A mecânica de um milagre pode ser teorizada com algum sucesso em termos das leis naturais, por modelos científicos, mas seus resultados e o momento em que ocorreram transcendem o escopo das explicações científicas. Assim, um naturalista, ou mesmo um teólogo liberal, pode até prover uma explicação razoável para a abertura do mar vermelho se utilizando de elementos como marés, bancos de areia, ventos fortes ou vaus rasos, mas nunca poderá explicar como aquele evento ocorreu precisamente no momento em que o povo de Deus mais precisava, estando acuado contra as forças egípcias. E se ele insiste que o povo apenas atravessou por um vau, não poderá explicar como águas tão rasas afogaram os exércitos de Faraó, com seus carros e cavaleiros (divirto-me ao pensar o que seria mais portentoso: dividir o mar vermelho ou afogar os exércitos em uma lâmina de meio metro de água?). De forma semelhante, é possível explicar a queda das muralhas de Jericó pelo efeito de ressonância devido ao clangor das trombetas, dos gritos e da marcha cadenciada dos exércitos ao rodear a cidade (algo que não é contrário às leis naturais). Mas não dá para explicar como o uso desses elementos rústicos resultaram na exata frequência de ressonância necessária para derrubar fortes muralhas. Atingir essa frequência, no tempo certo, com elementos tão simples e com previsão antecipada de sucesso, está muito além do escopo de meras probabilidades e mesmo para a tecnologia atual seria virtualmente impossível. Nenhum engenheiro, por mais exímio e genial, mesmo como auxílio de modelos computacionais, poderia calcular todas as variáveis necessárias para obter essa frequência de ressonância em um preciso momento. O nome para isso é milagre. E se um milagre não pode acontecer por acaso, a explicação que sobra é ter sido planejado, operado e conduzido por Alguém capaz de pesar todas as variáveis envolvidas e intervir com precisão assombrosa nas leis da natureza de modo a realizar um portento, uma maravilha, um prodígio. A identidade deste Alguém não é outra senão a do próprio Deus Altíssimo. “Bendito seja o SENHOR Deus, o Deus de Israel, que só ele opera prodígios.” (Sl 72:18).
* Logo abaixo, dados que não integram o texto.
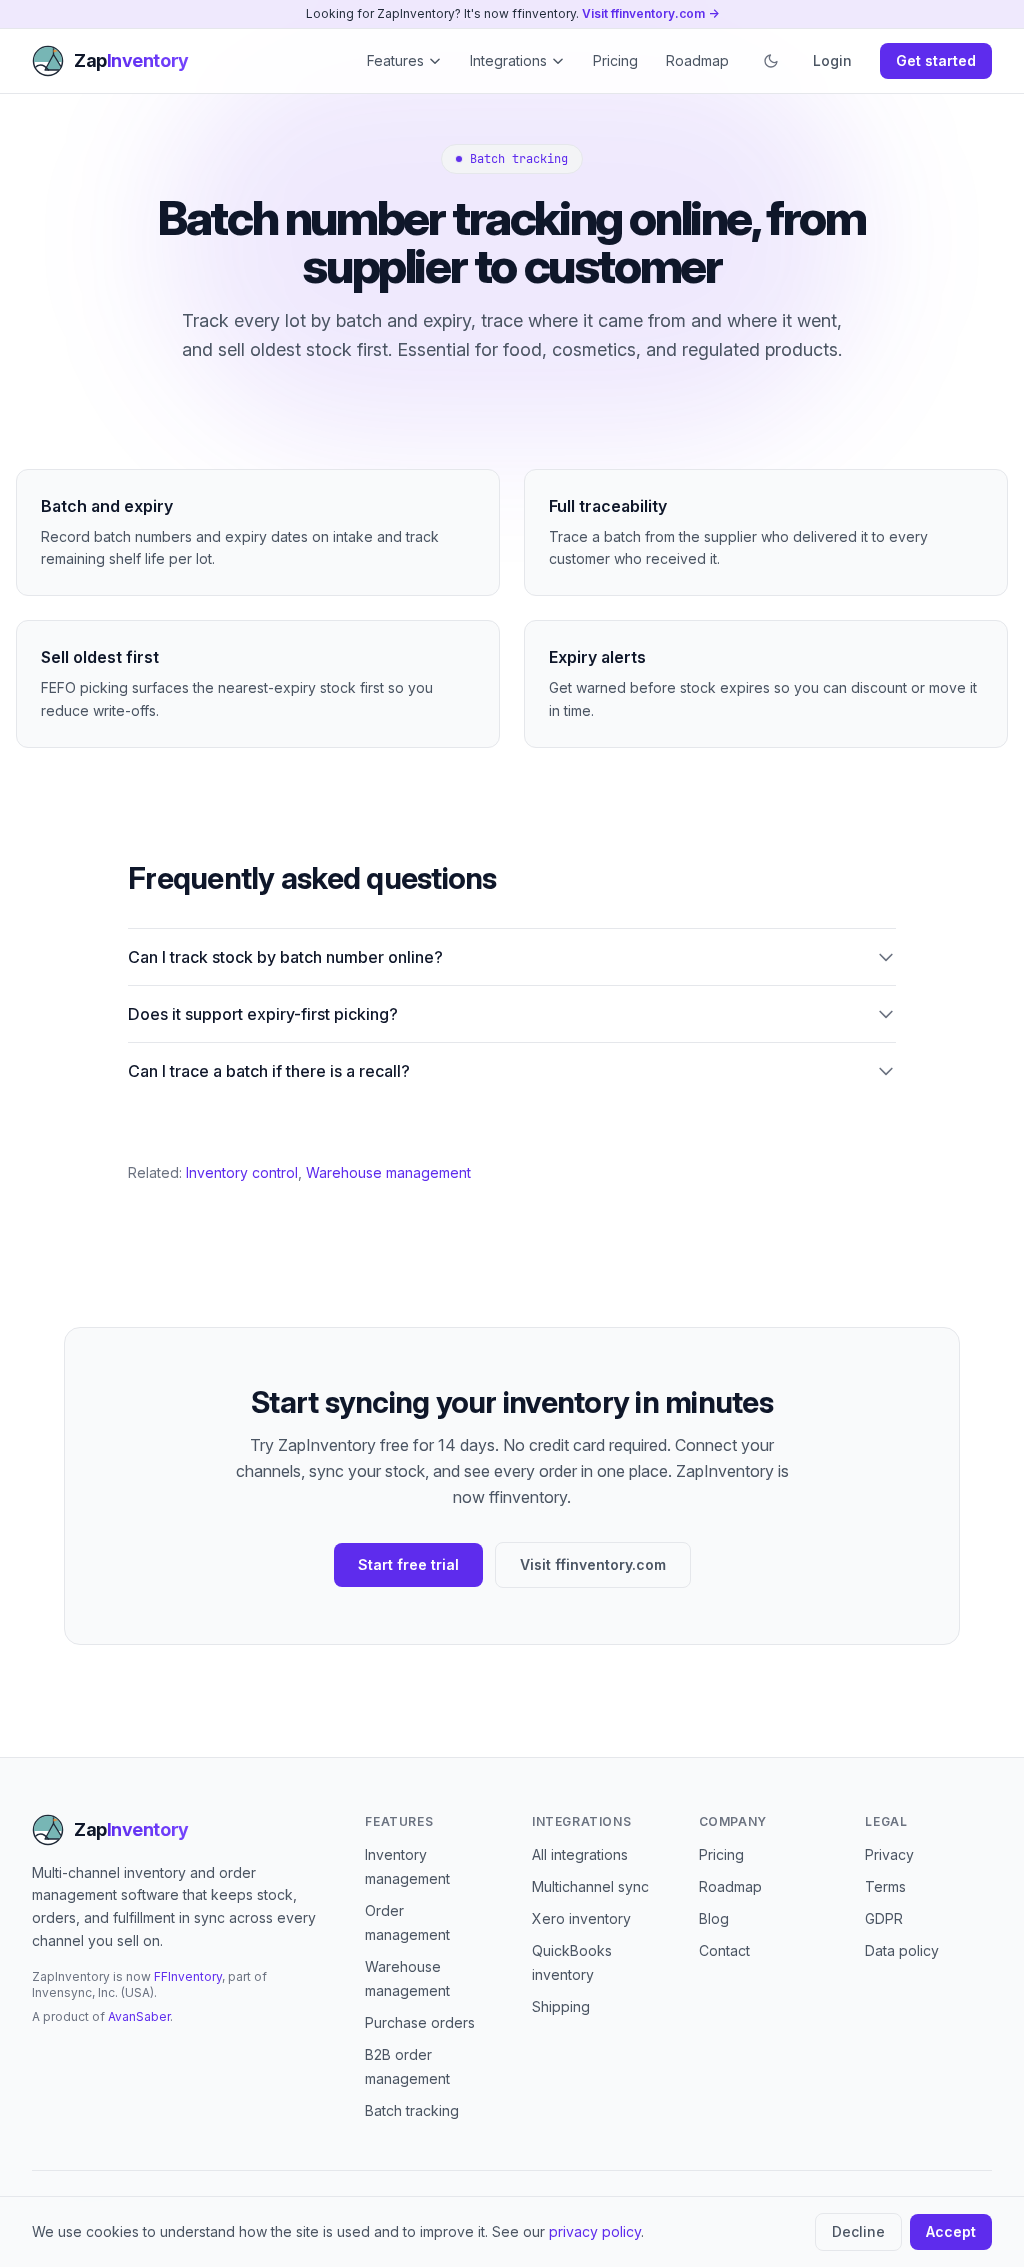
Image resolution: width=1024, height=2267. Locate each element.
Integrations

Podemos e devemos nos encantar com os meios pelos quais o Senhor realizou seus prodigiosos milagres, mas que esse encanto nunca seja maior que o maravilhar-se pelo Autor dos portentos. A Palavra de Deus está repleta de milagres, desde o seu primeiro verso em Gênesis até o aparecimento de novos céus e nova terra, nos últimos capítulos de Apocalipse. E entre os muitos milagres do Senhor, quero fazer lembrado que o próprio Deus tabernaculou entre nós, sendo reconhecido em forma humana. Seu nascimento e crescimento seguiram as leis naturais, cumpriu nove meses no ventre da jovem Maria, foi amamentado, agasalhado, cuidado, etc. e no entanto, milagre além de todos os milagres, portento e maravilha sem par: naquela frágil criança residia corporalmente toda a plenitude da divindade, e vimos sua glória, glória como do unigênito do Pai. Não há explicação científica suficientemente capaz de esclarecer como o Eterno, o Infinito, o Transcendente, condensou-se em forma genuinamente humana, frágil e com limitações. A história dá testemunho da ruptura que sua vinda causou na humanidade; e sua igreja, através dos séculos, é testemunha viva de seu poder.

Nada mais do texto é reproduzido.